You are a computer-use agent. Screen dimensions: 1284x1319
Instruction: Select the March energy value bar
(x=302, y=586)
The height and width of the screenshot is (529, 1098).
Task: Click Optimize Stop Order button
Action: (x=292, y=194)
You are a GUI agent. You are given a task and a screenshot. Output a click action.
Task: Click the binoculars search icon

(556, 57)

--

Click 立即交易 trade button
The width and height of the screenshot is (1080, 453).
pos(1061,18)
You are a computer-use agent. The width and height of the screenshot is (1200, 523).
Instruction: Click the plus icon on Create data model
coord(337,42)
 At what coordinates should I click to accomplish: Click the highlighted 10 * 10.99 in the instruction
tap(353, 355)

...

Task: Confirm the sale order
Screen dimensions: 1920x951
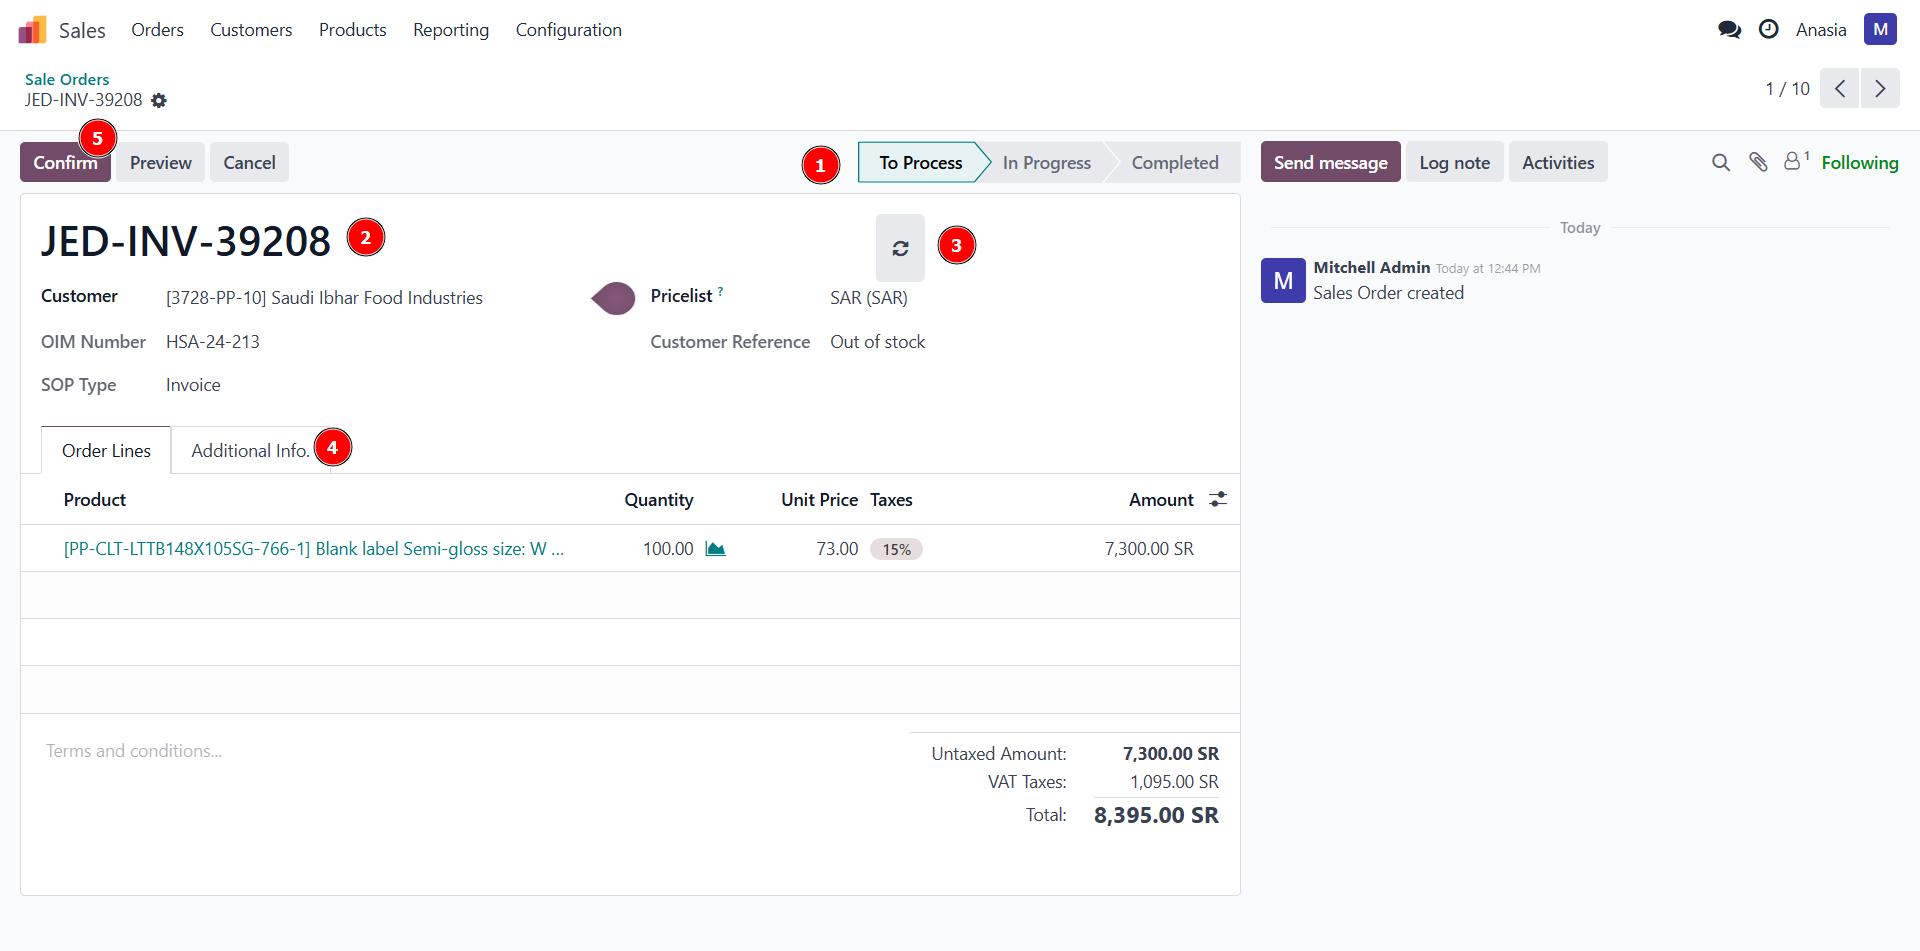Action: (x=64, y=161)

◆ What the task asks: Return every line from the rows above that contains the string "icon", matching case exactly.

◆ Result:
Task: Click the binoculars search icon
Instruction: Click the plus icon on Create data model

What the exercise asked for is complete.